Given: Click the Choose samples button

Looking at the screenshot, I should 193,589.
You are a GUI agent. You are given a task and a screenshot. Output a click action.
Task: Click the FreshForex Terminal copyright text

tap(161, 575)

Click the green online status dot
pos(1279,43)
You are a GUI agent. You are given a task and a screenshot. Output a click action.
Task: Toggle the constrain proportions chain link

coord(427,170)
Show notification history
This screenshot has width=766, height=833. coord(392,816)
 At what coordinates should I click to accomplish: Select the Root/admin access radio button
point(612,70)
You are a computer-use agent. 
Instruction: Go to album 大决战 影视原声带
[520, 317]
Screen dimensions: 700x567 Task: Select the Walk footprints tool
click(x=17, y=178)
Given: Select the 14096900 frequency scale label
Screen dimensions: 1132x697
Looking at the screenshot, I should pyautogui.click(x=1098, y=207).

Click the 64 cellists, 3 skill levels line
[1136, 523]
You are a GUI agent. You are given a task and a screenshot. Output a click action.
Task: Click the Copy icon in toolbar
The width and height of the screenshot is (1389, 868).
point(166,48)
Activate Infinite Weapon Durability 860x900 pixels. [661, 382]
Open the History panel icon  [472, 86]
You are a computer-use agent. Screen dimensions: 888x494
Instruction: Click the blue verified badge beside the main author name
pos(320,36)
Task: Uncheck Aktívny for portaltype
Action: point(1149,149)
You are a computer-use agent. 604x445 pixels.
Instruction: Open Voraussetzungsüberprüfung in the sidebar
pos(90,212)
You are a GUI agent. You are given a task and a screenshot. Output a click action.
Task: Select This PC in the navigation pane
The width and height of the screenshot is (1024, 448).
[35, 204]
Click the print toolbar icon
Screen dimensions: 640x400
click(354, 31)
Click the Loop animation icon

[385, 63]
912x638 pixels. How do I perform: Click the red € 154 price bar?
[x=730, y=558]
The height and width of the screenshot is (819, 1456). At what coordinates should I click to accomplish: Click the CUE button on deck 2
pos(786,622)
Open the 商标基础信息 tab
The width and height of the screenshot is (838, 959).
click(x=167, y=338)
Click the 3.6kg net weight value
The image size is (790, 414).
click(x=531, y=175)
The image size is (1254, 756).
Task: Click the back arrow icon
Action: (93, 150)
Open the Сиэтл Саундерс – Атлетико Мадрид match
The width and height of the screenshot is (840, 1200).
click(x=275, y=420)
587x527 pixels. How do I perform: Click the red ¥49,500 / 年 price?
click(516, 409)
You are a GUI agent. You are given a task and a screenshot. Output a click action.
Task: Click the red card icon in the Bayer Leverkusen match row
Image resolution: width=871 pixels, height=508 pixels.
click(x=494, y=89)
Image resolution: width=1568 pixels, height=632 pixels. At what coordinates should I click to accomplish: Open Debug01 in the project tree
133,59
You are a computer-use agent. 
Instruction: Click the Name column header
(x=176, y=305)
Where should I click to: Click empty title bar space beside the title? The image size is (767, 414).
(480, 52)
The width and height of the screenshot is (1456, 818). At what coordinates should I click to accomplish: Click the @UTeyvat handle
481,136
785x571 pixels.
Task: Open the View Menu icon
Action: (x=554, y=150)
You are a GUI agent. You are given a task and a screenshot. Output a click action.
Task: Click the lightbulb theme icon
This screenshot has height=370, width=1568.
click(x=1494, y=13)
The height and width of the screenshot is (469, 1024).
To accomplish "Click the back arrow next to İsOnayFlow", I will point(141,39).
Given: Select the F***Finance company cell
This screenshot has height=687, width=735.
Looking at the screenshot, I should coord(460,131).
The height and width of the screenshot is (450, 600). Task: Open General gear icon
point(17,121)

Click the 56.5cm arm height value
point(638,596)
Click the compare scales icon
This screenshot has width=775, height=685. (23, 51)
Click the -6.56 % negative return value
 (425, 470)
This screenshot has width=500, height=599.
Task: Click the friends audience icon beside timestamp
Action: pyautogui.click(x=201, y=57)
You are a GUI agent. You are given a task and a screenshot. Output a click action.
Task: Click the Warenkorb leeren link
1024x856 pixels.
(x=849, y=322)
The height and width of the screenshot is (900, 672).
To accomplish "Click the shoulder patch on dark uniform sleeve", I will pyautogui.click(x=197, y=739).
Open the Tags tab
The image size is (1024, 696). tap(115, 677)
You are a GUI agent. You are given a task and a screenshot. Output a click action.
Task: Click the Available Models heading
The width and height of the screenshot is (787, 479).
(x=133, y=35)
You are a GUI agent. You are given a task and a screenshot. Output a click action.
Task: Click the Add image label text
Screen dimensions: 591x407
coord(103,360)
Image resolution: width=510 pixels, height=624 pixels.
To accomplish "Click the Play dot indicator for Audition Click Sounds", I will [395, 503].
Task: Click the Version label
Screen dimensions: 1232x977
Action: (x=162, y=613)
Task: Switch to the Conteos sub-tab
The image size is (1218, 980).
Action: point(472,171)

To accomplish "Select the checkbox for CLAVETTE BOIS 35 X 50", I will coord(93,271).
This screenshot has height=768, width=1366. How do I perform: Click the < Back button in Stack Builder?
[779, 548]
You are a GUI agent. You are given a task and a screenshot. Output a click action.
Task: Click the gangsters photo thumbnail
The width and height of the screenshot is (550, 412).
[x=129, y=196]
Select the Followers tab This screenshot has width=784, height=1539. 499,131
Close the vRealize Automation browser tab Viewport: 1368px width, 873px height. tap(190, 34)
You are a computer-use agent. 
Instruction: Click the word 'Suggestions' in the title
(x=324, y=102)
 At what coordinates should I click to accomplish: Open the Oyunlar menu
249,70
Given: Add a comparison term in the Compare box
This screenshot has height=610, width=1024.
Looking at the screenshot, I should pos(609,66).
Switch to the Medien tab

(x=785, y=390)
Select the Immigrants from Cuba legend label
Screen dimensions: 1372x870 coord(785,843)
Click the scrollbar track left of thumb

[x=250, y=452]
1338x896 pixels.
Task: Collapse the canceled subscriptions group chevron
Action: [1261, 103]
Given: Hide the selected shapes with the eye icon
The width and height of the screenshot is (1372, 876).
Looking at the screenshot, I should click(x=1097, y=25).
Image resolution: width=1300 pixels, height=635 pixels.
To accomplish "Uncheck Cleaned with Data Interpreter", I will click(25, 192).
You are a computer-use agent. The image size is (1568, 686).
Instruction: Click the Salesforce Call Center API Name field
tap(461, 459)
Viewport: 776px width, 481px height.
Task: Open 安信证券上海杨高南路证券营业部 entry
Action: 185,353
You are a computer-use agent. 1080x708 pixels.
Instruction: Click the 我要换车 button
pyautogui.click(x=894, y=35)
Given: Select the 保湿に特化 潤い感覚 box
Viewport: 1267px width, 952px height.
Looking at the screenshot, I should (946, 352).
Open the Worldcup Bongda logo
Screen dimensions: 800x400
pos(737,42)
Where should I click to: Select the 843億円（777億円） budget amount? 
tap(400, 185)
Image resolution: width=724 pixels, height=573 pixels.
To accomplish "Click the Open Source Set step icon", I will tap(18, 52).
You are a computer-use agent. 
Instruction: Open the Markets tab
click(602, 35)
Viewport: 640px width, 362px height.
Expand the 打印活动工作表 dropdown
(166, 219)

======

(TASK):
If a line in the records above contains "toolbar", copy that line.

(EXERCISE RESULT):
Task: Click the Copy icon in toolbar
Click the print toolbar icon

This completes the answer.